4. Mobile ecosystem shakeup impacting points of decision making influence
Consolidation in high growth markets is not only typical, but predictable. While we saw significant M&A activity in mobile segments in 2010, we believe that activity in the coming year will continue to increase. One of the more interesting developments to follow will be the activity among wireless carriers. Recent acquisitions by carriers of enterprise mobility professional service organizations have not gone unnoticed and are a trend that should continue into 2011. Carriers are eager to control a larger share of the enterprise mobility market and are furiously trying to shed their image of “dumb pipe” vendors. Beyond expanding their internal professional services capabilities, carriers will continue to build out their partner eco-systems to support a wide variety of application development, device and security management and integrated billing capabilities. Although carriers continue to suggest that they are open to working with the existing VARs and SIs delivering enterprise mobility solutions, the expectation is that their scope of influence over the coming years will be compromised.
5. Tick-Tock, Tick-Tock: The individual liable device as a security time bomb
Despite the continuous investments in mobile computing and data security, external threats remain a significant concern. The swell of individual liable devices being used by employees—driven by organizations’ desires to cut mobile costs and avoid the tax compliance tracking requirements associated with corporate-liable devices – is creating a potentially serious security issue for organizations. VDC estimates that as much as 45% of US enterprises are supporting some level of individual-liable devices, and many have rushed to adopt an individual-liable approach without being adequately prepared in terms of a technology and security management strategy.
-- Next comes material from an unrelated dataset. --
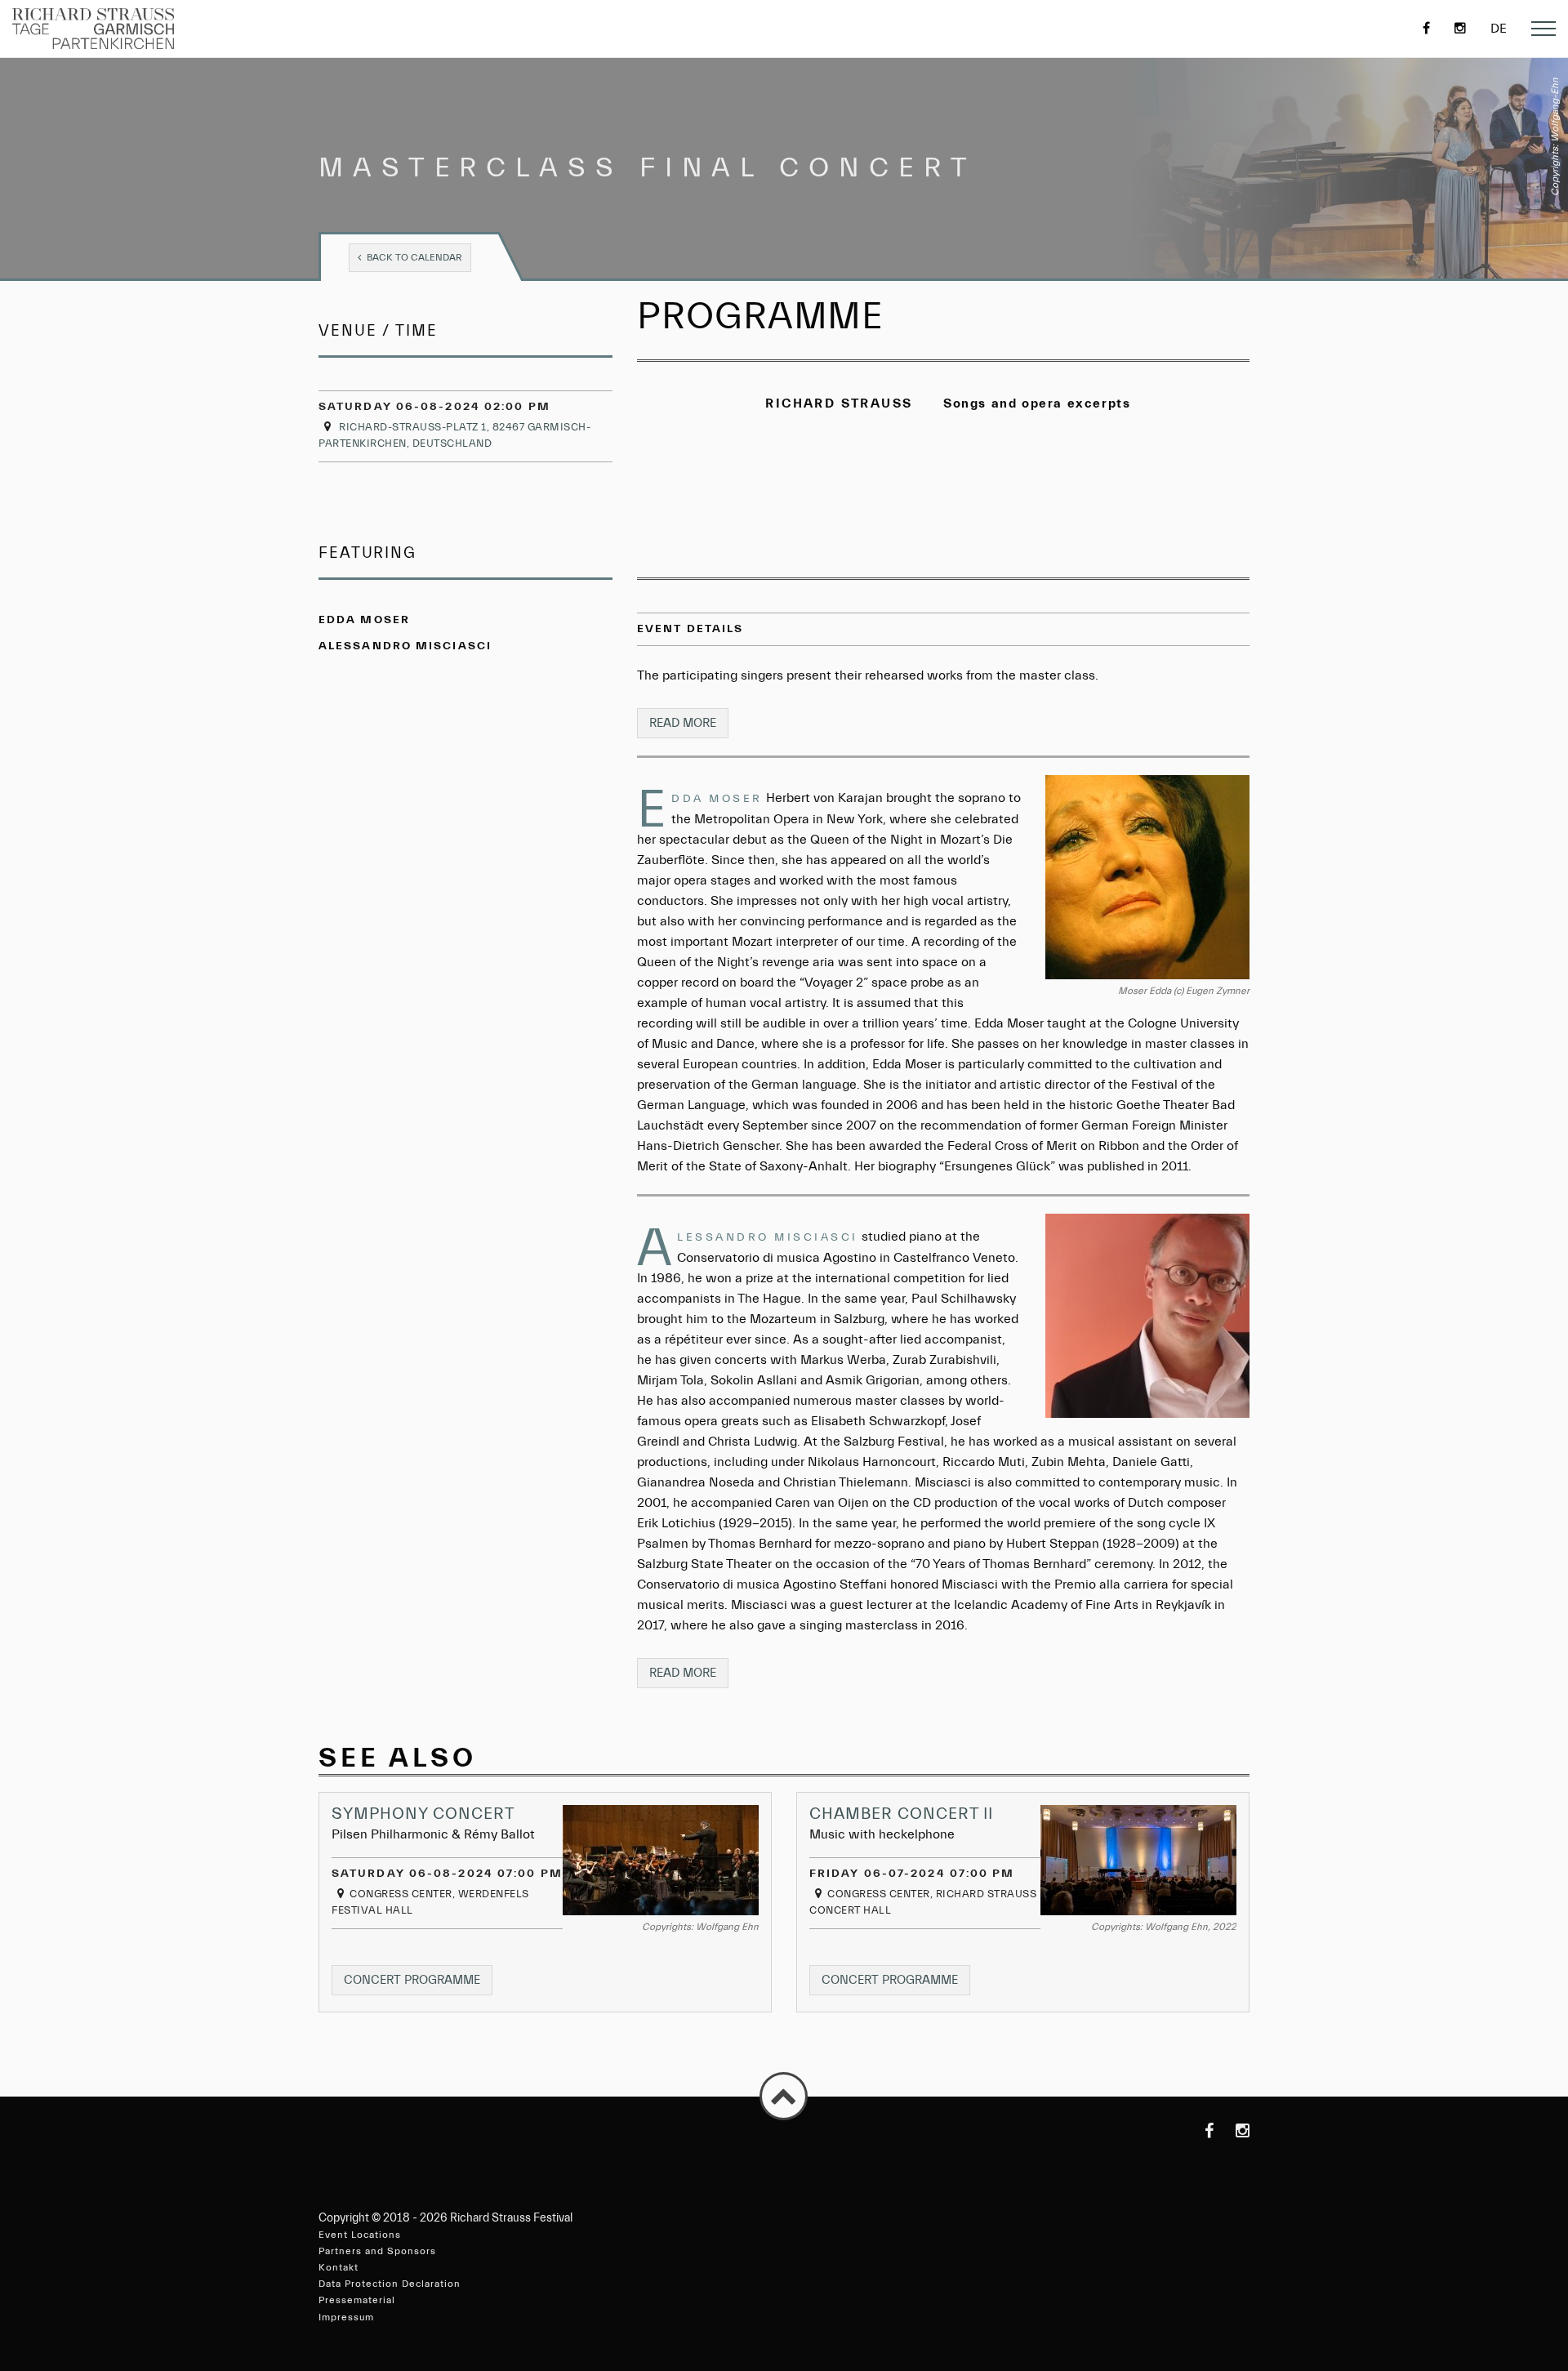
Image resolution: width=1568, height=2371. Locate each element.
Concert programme (418, 1983)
While the gap amongst leading smartphone platforms in terms of their device management and security capabilities has shrunk considerably, the fact remains that not all devices and services are created equally.
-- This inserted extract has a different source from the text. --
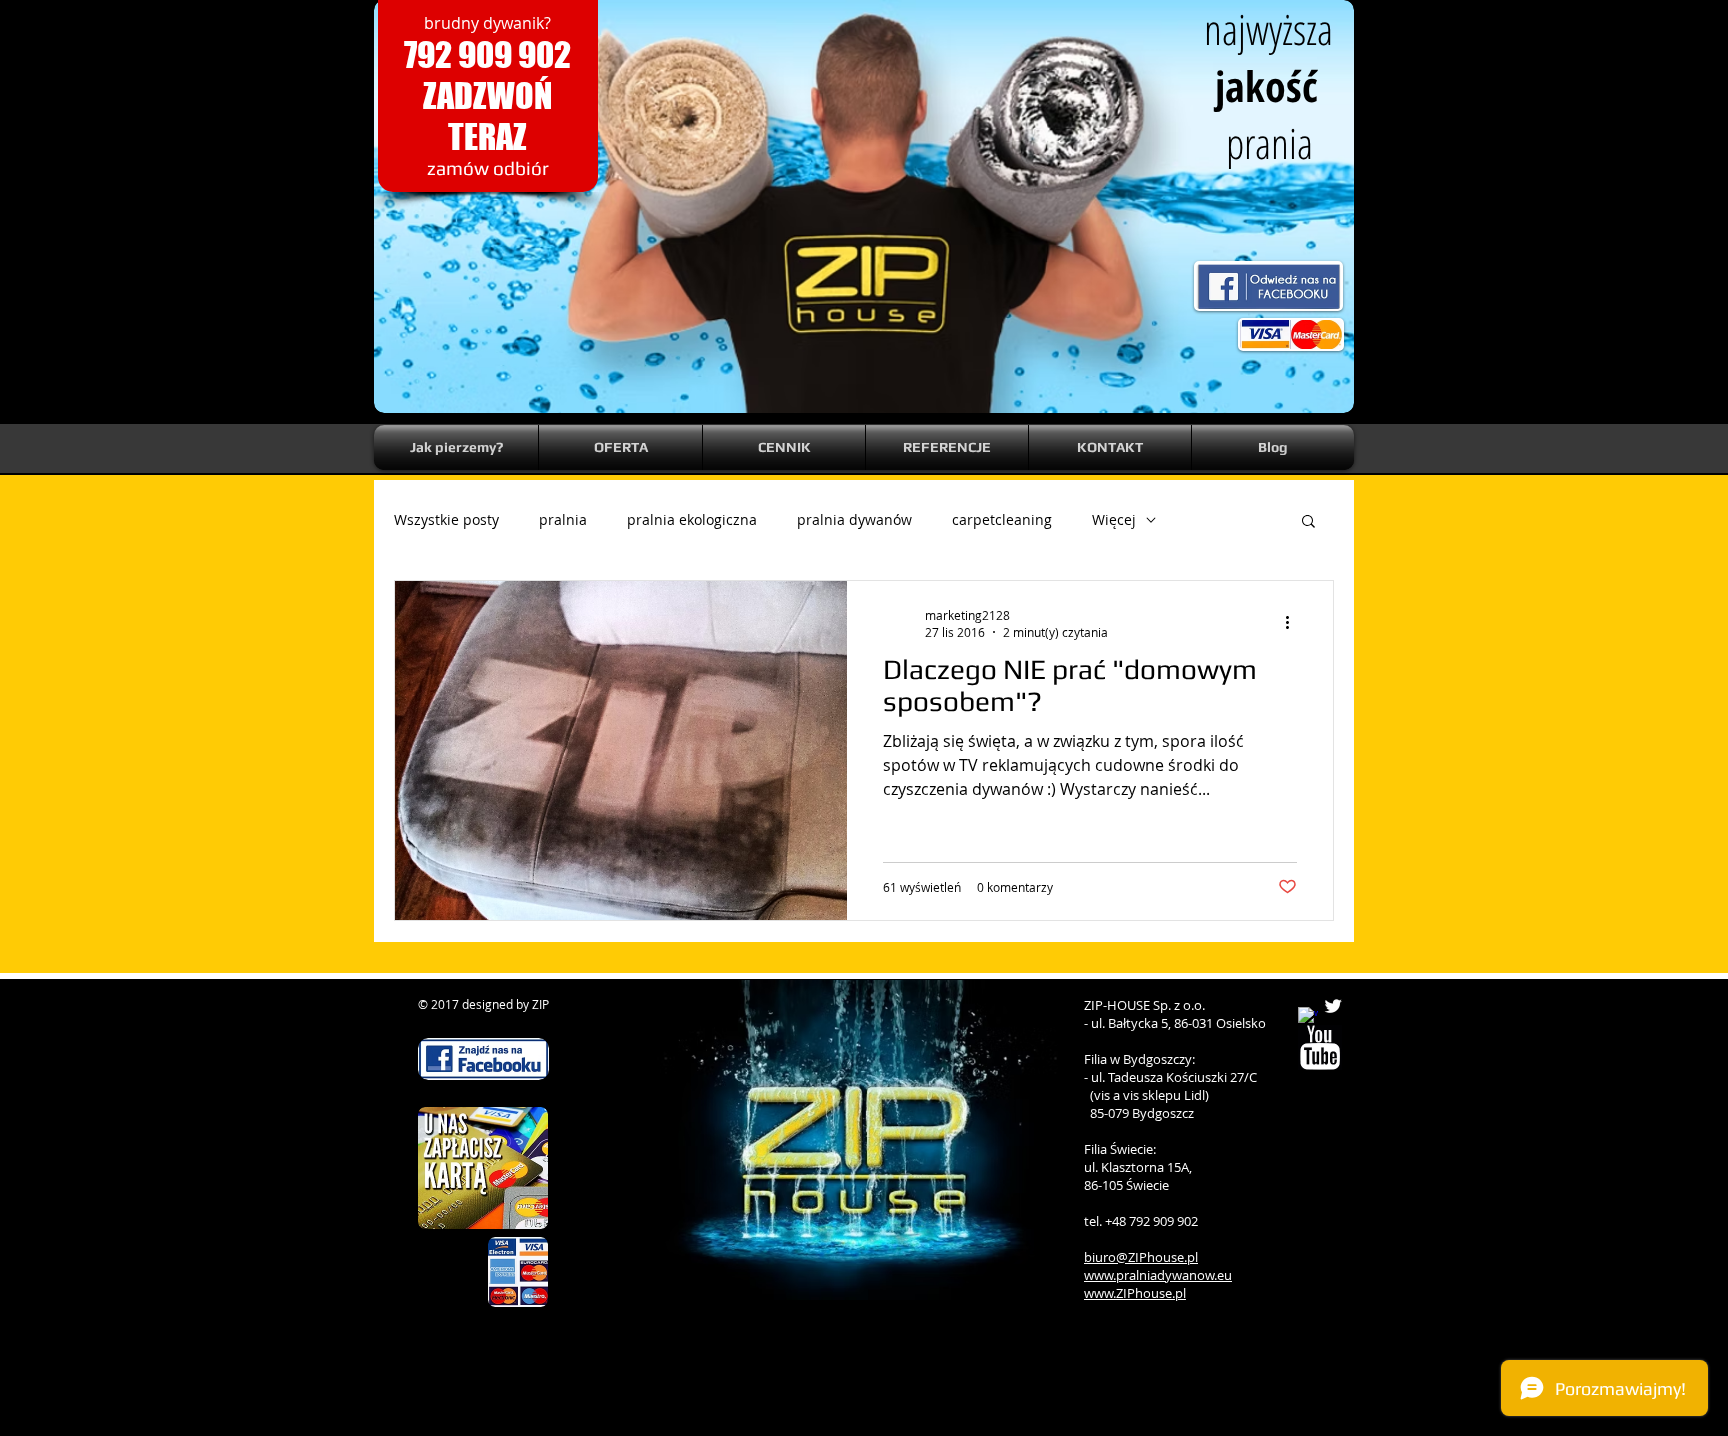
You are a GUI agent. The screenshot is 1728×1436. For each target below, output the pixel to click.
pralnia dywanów (854, 519)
Many of the potential issues are a factor of mismanagement of these devices from an IT perspective and the lack of adequate and enforceable security policies. However, of equal importance is the lack of appropriate education for employees on mobile security policies. If not properly addressed, these vulnerabilities will expose them and mobile security breaches will become a critical issue in 2011. VDC anticipates that mobile device virtualization could play a role in addressing this issue by providing more seamless separation between the enterprise experience and personal applications and content. However, to date, device ODMs have been reluctant to integrate virtualization into their design strategies.